Following (1998)

“You’re developing a taste for it – the violating, the voyeurism… it’s definitely you.”

Today’s movie is Following the ultra-low-budget debut film from writer/director Christopher Nolan. Since the movies that Nolan makes now are tentpole blockbusters with quarter-billion dollar production budgets, it’s really interesting to go back and see what the same guy did with a budget so low that it had to be filmed on weekends over the course of an entire year, because the cast and crew all had regular jobs. However, the film really does stand on its own merits and does stand on its own merits as a well-structured stylish character study that also contains a compelling plot that is served well by an unorthodox narrative structure.

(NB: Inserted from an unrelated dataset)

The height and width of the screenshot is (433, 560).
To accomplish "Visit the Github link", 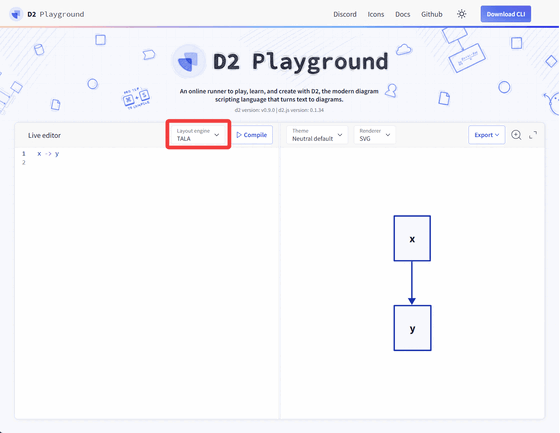I will coord(431,14).
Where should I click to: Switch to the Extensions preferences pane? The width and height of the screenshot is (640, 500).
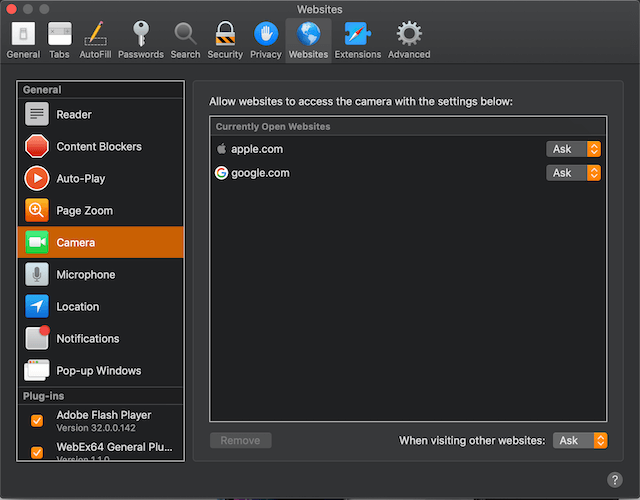click(x=357, y=41)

The film is a twisting neo-noir crime thriller, shot in black and white that is presented in a twisted non-linear time line. Jeremy Theobald stars as an The Young Man, an unemployed aspiring writer who passes his time by following people. It starts out innocently enough, sort of an active form of people-watching. However, one day the man he’s following spots him, and introduces himself as Cobb (Alex Haw). Rather than threatening The Young Man, Cobb invites him to join him in his own recreation, burglary. From there things only escalate as the pair get mixed up with an attractive blonde with a checkered past (Lucy Russell). Things only get more interesting as the various plot elements twists and turns before reaching a conclusion that re-casts everything that came before it.

Following: Batman Logo

One wonders what the future holds for first-time director Christopher Nolan

The film’s narrative is non-linear, but still focuses almost entirely on The Young Man. Nolan keeps the confusion to a minimum through some clear changes in Theobald’s appearance depending on which of the three distinct narrative threads is being presented. There’s just enough confusion early on to be intriguing, rather than off-putting, and by the end of the movie Nolan has provided the audience with all the information needed to put the various pieces together.

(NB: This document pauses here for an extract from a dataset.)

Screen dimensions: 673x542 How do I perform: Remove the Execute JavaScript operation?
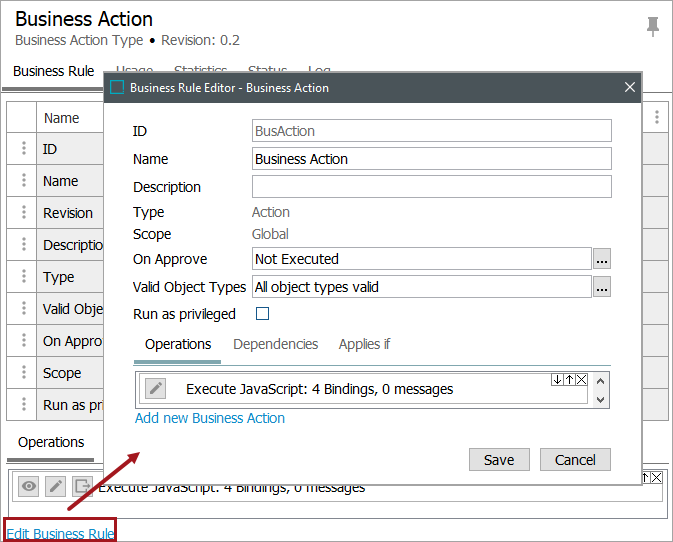(582, 380)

I really enjoyed watching this movie. Nolan succeeds in turning budget limitations into stylistic elements that add to the story. The grainy black-and-white footage is caused by Nolan having to shoot on the cheapest filmstock he could possibly get away with, but it really adds to the atmosphere and feel of the film. Meanwhile, the screenplay is both clever and memorable, it containing some twists and turns that for the most part stand up and make sense when all is said and done. Following is a little rough around the edges; the acting isn’t all that great ad there is at least one logical leap that I didn’t entirely buy. However, for a first time effort, it’s a hell of a film, and it’s certainly well worth seeing.

[Following (1998) – Directed by Christopher Nolan – Rated R for language and some violence]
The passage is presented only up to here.